# Dwight Howard Or LaMarcus Aldridge?...



## BlazerFan22 (Jul 4, 2006)

Sence you really can't do Oden (Still give your opinions though) yet due to he hasen't played in and NBA game Who has a brighter future in the NBA Howard or Aldridge?


----------



## NewAgeBaller (Jan 8, 2007)

*Re: Dwight Howard Or LeMarcus Aldridge?...*

um.. this is no comparison really.


----------



## yuyuza1 (May 24, 2006)

*Re: Dwight Howard Or LeMarcus Aldridge?...*

It's *La*Marcus.


----------



## Sonny-Canzano (Oct 20, 2007)

*Re: Dwight Howard Or LeMarcus Aldridge?...*

It really is no contest. *Dwight Howard by a mile*. When LaMarcus isn't hitting jumpers, he's almost useless. He's an average (at best) rebounder, mediocre defender at this point, but he is proving to be a decent weakside shot blocker. He'll improve, but I'd rather take the 6'9" Shaq like player over the rich man's Channing Frye.


----------



## Yega1979 (Mar 22, 2003)

*Re: Dwight Howard Or LeMarcus Aldridge?...*

Who would I rather have, or who has a brighter future? I think LaMarcus would be a better compliment to Oden than Dwight Howard...but overall Howard has a lot more value. LaMarcus still has a long way to go before being considered an elite player.


----------



## mediocre man (Feb 24, 2004)

Aldridge is easily my favorite Blazer. That was important for me to say before I said Howard by 17,000 miles. Anyone who picks LaMarcus is being an extreme homer.


----------



## MrJayremmie (Dec 29, 2007)

LaMarcus is my favorite Blazer, and has huge upside and talent, but Howard will re define that position and go down as one of the best ball players ever before he is done. Aldridge is good and will end up being an all star before he is done, and will be a 20 and 8 player for his career, and prolly win more titles than Howard, but Howard is a beast.
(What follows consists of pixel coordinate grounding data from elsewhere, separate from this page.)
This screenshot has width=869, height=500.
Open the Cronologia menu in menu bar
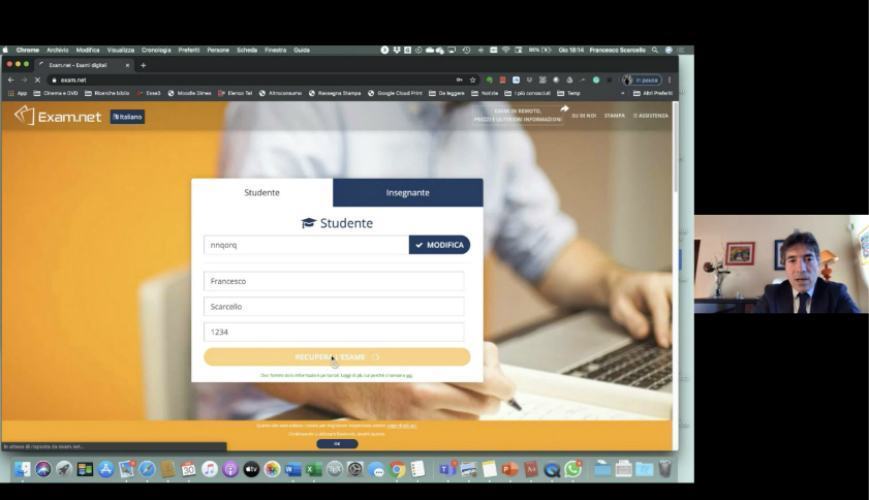(156, 50)
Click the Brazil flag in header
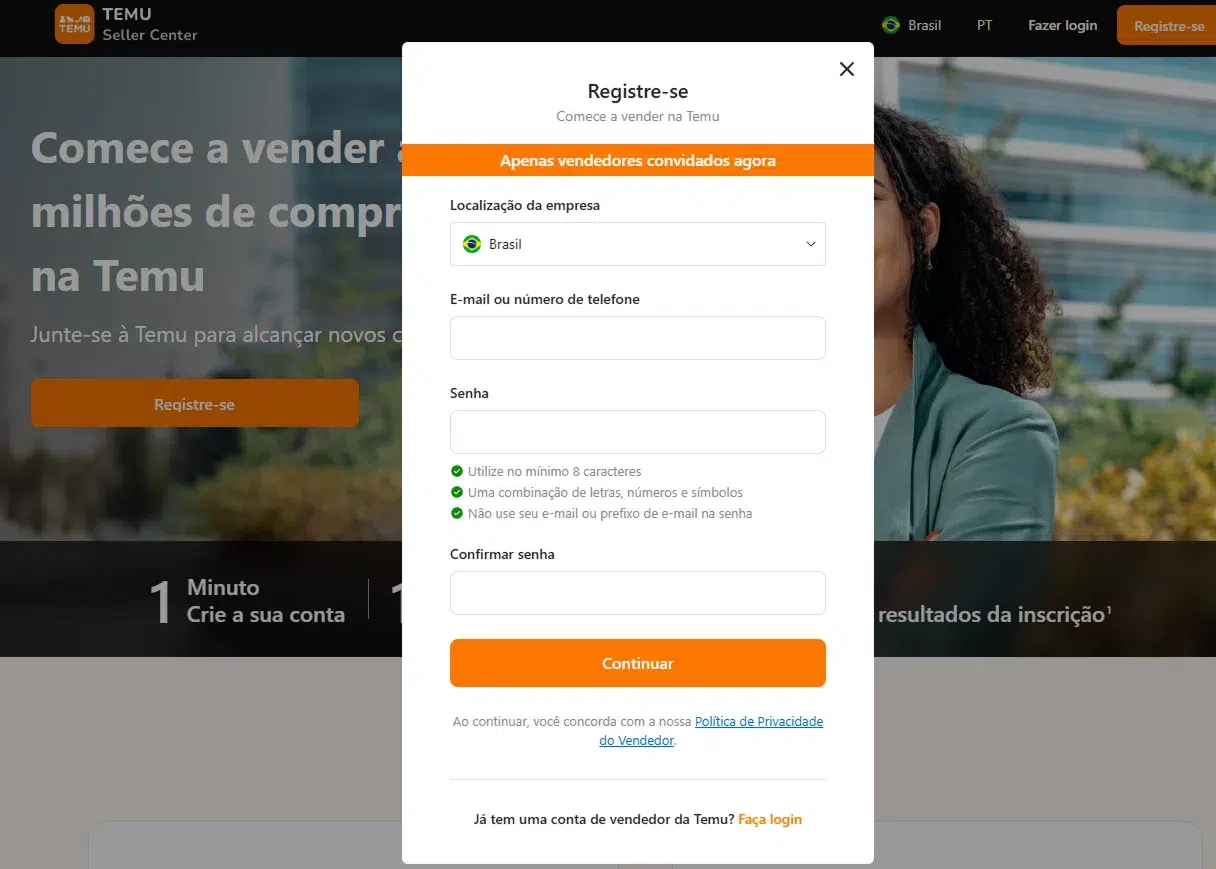The image size is (1216, 869). [890, 25]
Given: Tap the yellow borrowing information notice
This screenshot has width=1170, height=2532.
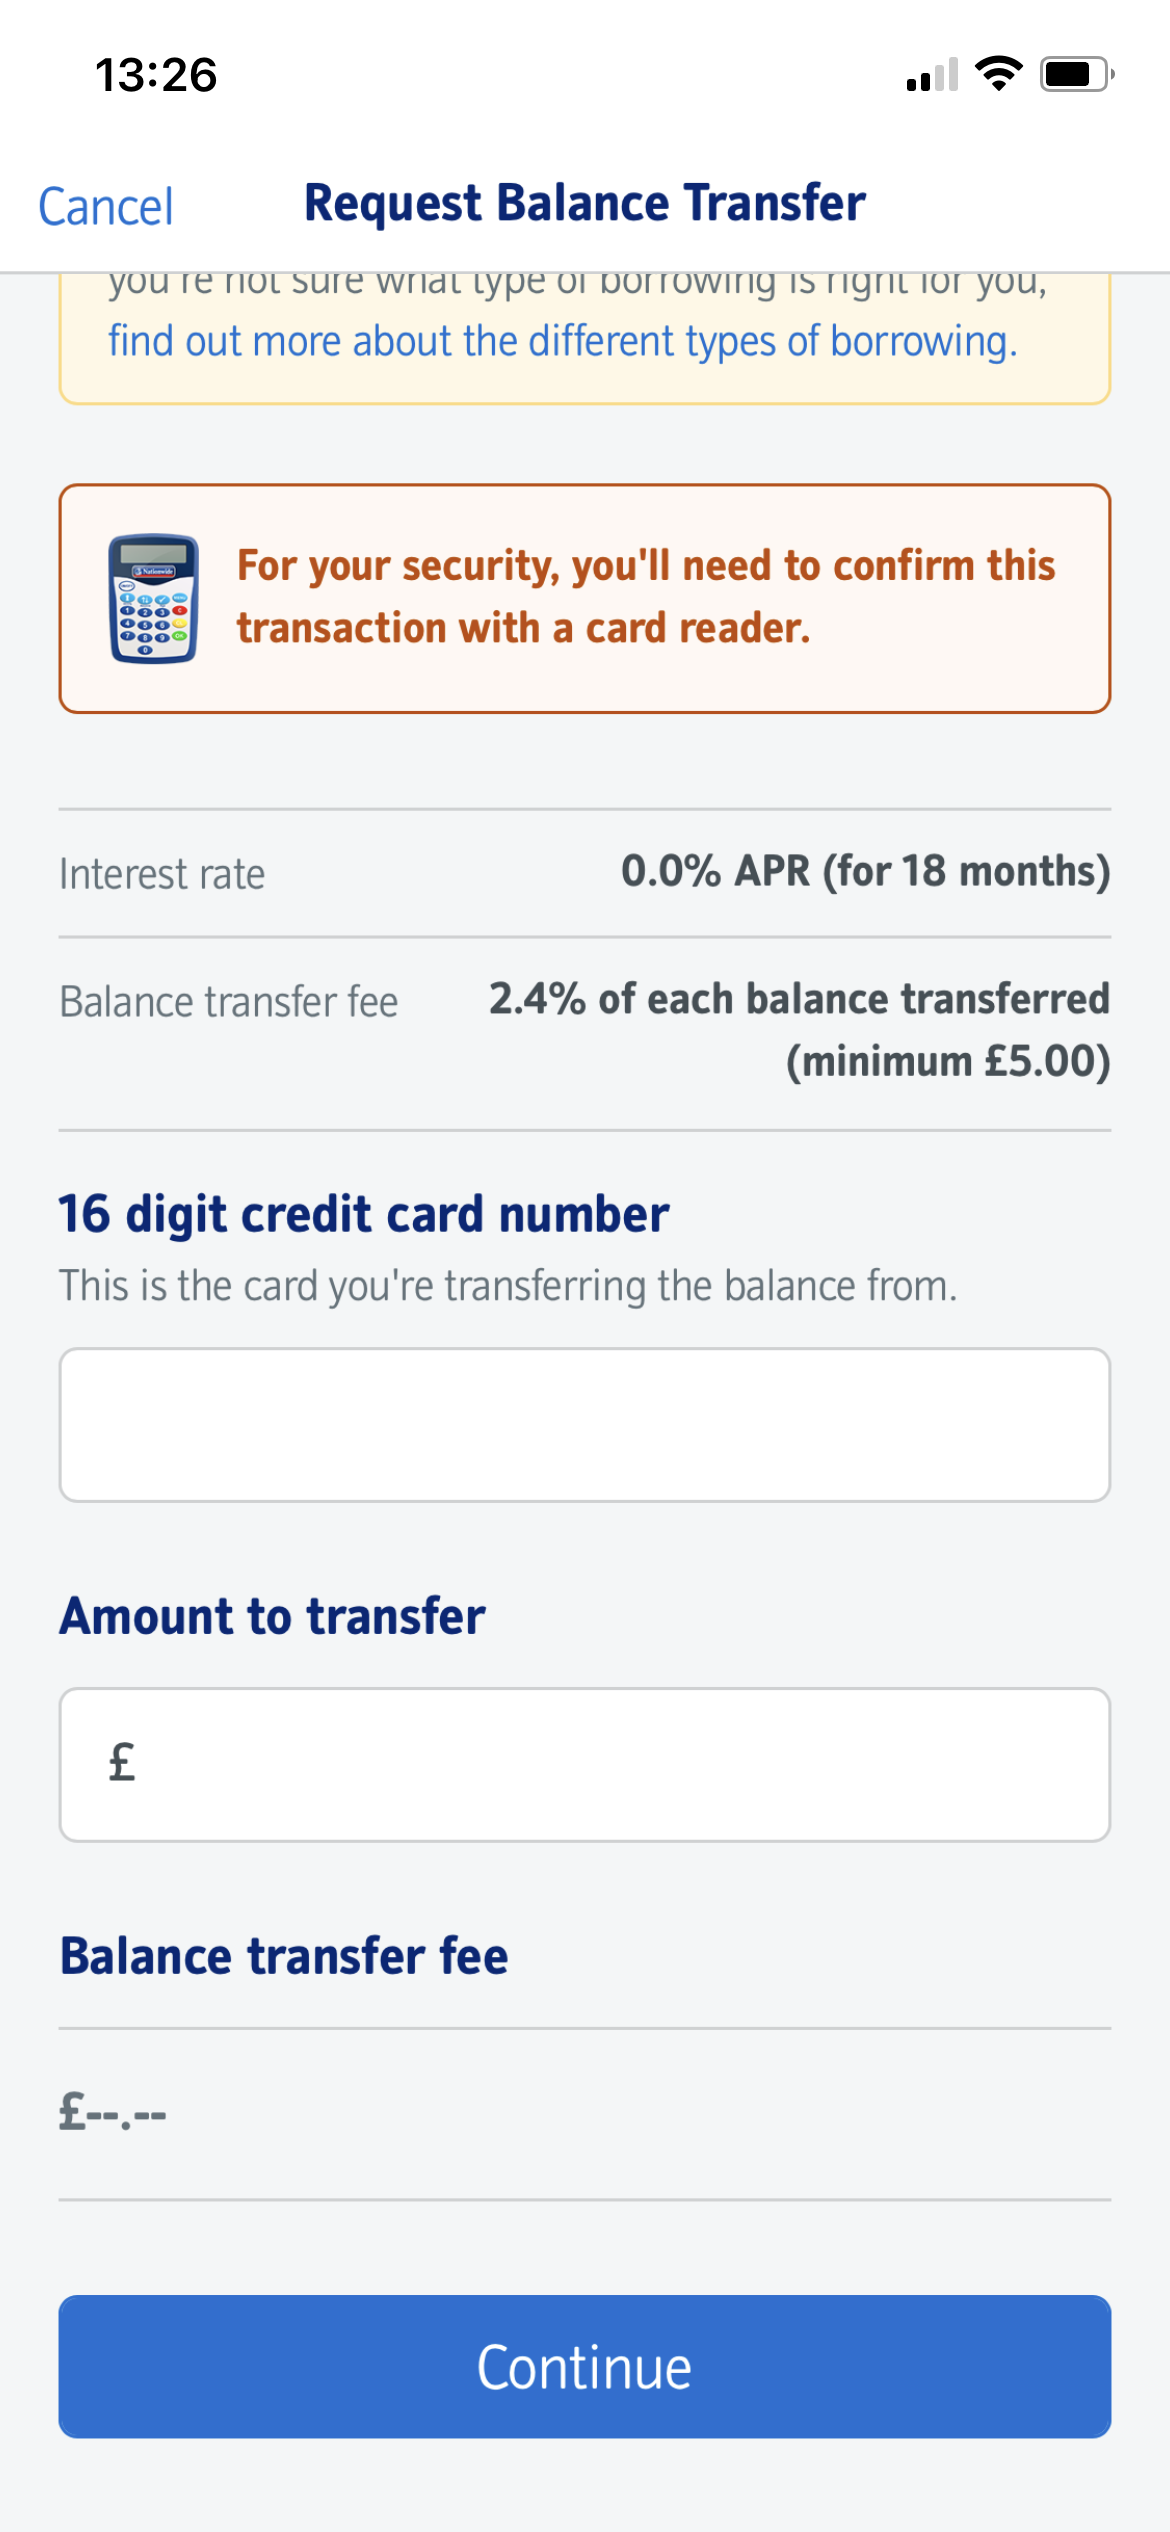Looking at the screenshot, I should pyautogui.click(x=585, y=339).
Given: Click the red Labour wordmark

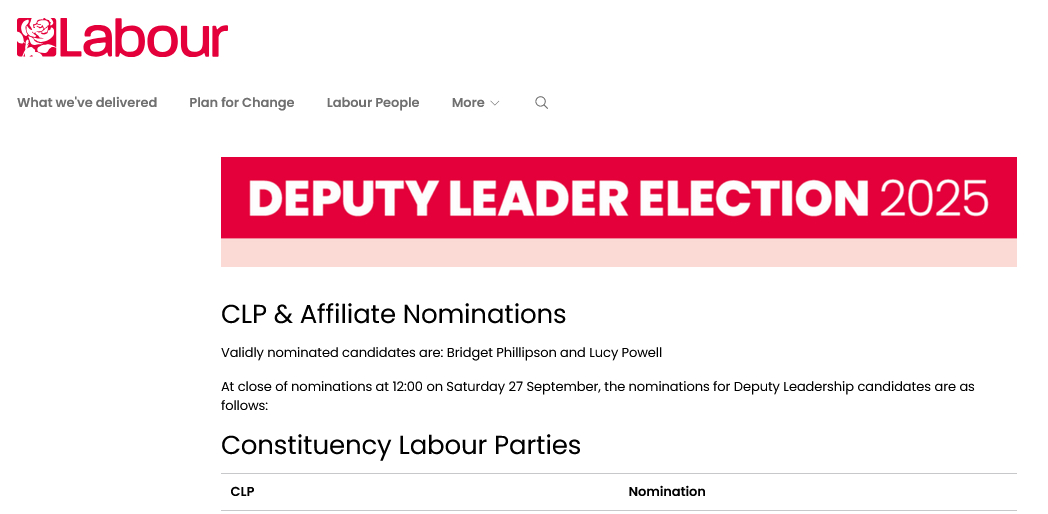Looking at the screenshot, I should click(x=143, y=38).
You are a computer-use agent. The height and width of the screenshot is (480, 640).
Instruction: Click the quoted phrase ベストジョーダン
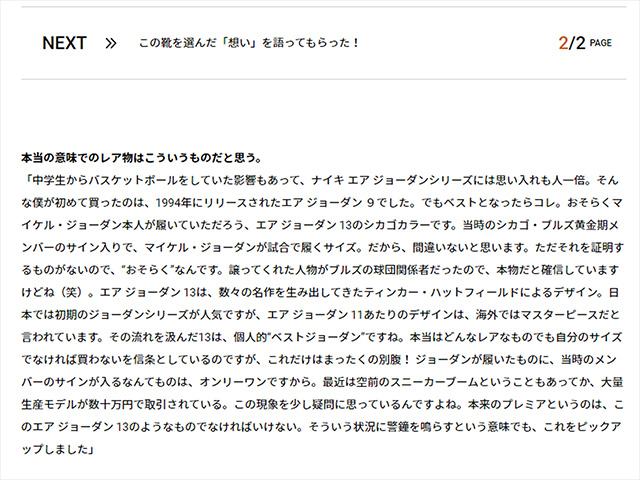(x=317, y=338)
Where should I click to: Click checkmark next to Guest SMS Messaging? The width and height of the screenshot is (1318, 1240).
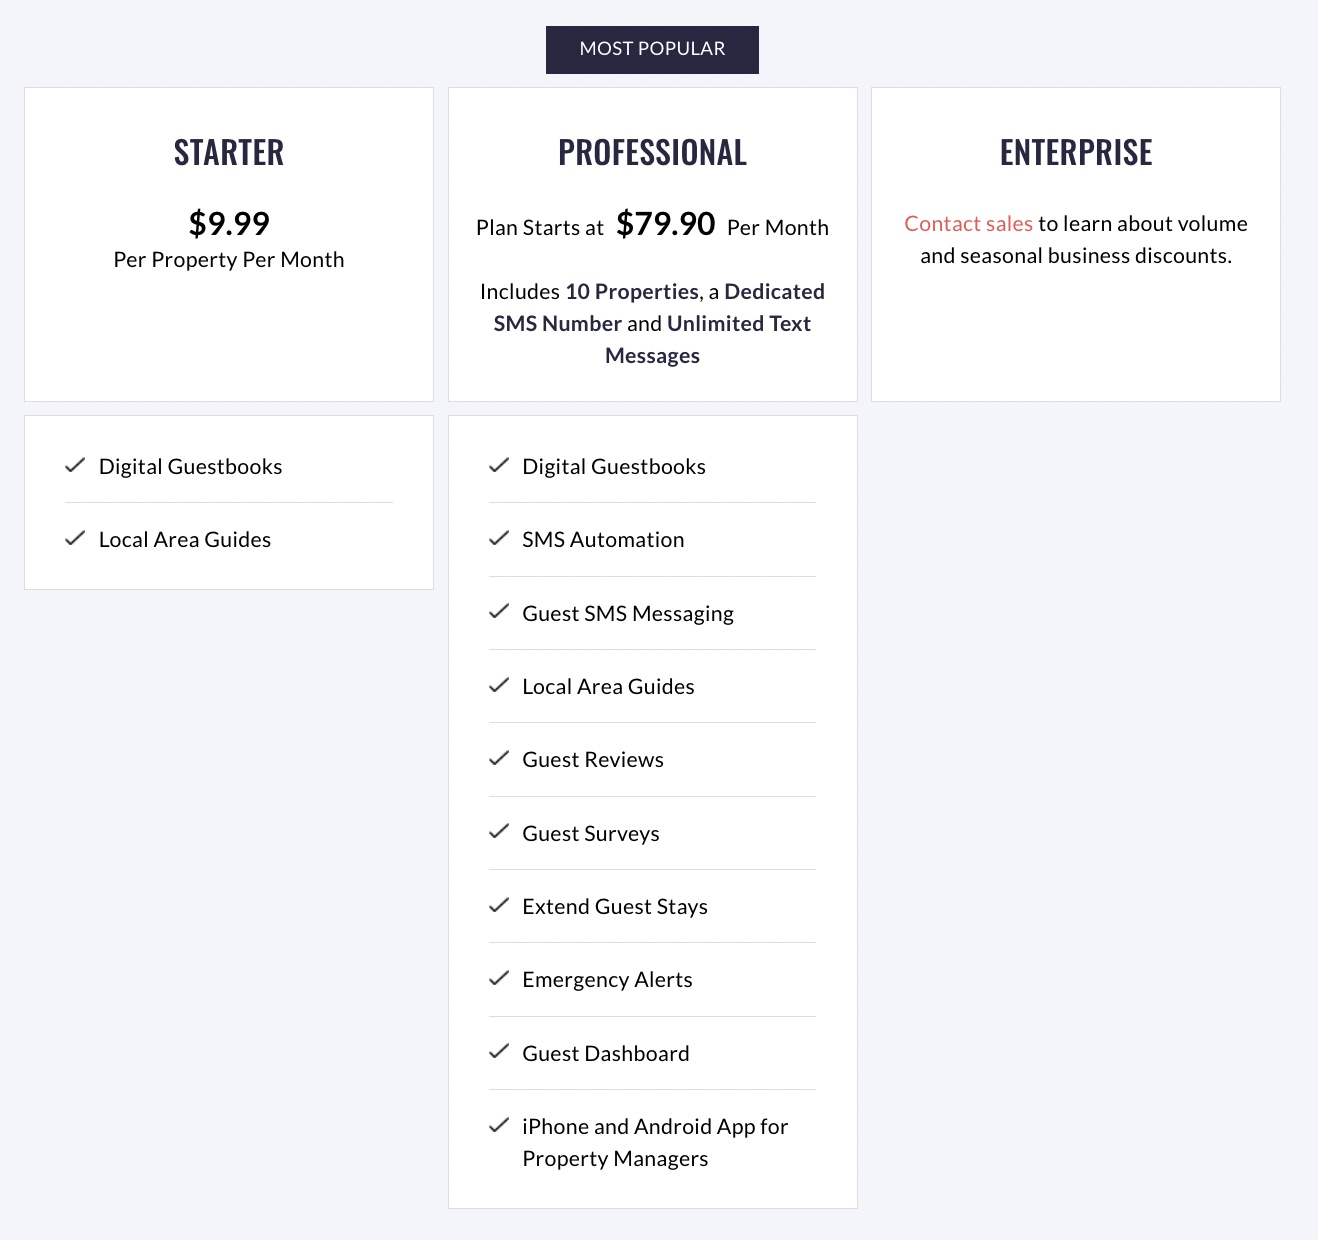pos(499,611)
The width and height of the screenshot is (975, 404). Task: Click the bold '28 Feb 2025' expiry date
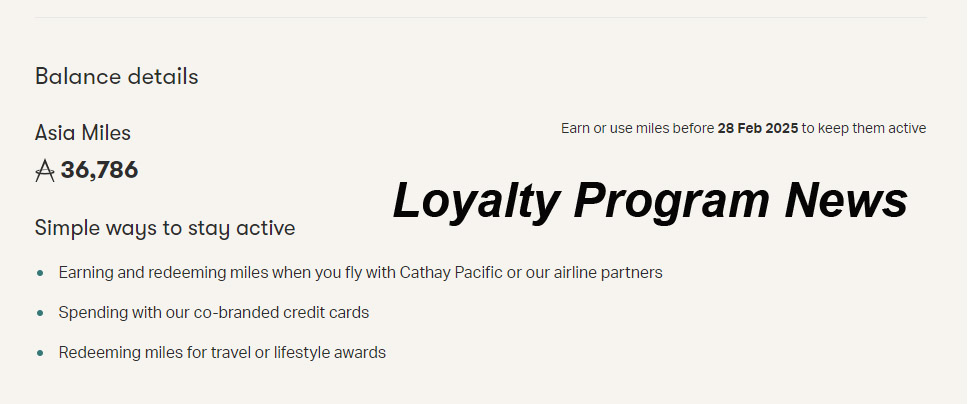tap(757, 128)
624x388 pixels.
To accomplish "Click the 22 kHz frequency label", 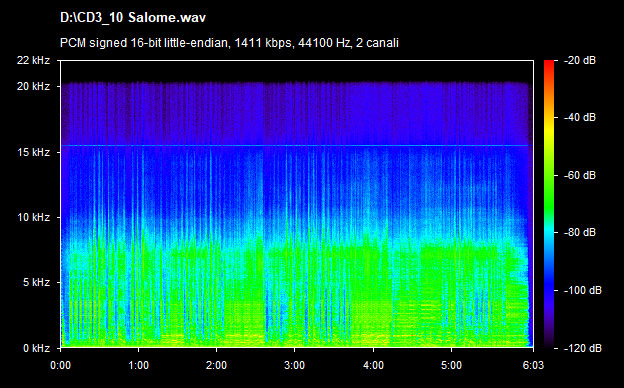I will pos(33,60).
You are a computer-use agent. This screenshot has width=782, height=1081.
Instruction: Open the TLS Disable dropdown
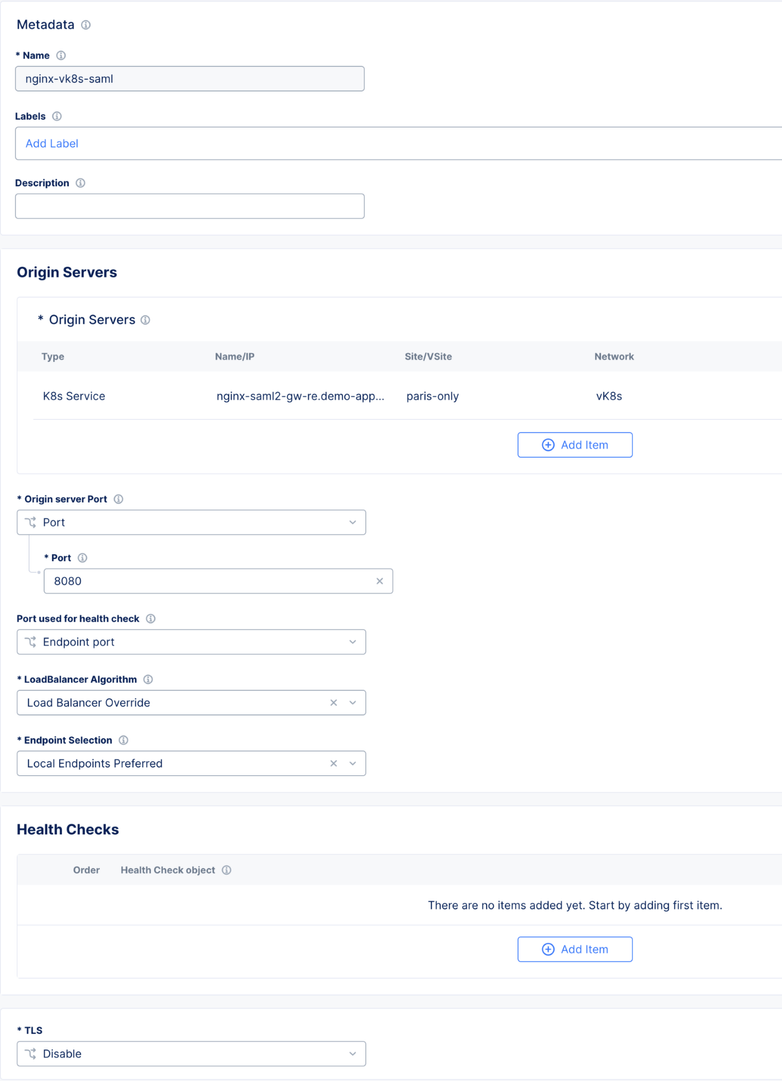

This really is a no brainer. But i'd rather have Aldridge + Oden > Howard...


----------



## Dan (Dec 30, 2002)

sug is right, so far if LaMarcus isn't hitting early, he isn't hitting at all. I'm not giving up on him, but if (for god knows what reason) the Magic offered Howard for LaMarcus, I'd do it without flinching.


----------



## PapaG (Oct 4, 2004)

Now? Howard in a heartbeat. No question, and especially without Oden.

Six years from now? Aldridge in a heartbeat. Howard's game is 100% athleticism, and he is almost a zero in terms of actual outside-the-paint skills. That's great for now, but as he gets older, his size won't be able to make up for his diminished athletic skills. Plus, if he gets a leg injury, he'll have to figure out a way to score other than jumping over people. Aldridge will always be able to hit a 17' jump shot, and his high release will make this the perfect complement to Oden down low.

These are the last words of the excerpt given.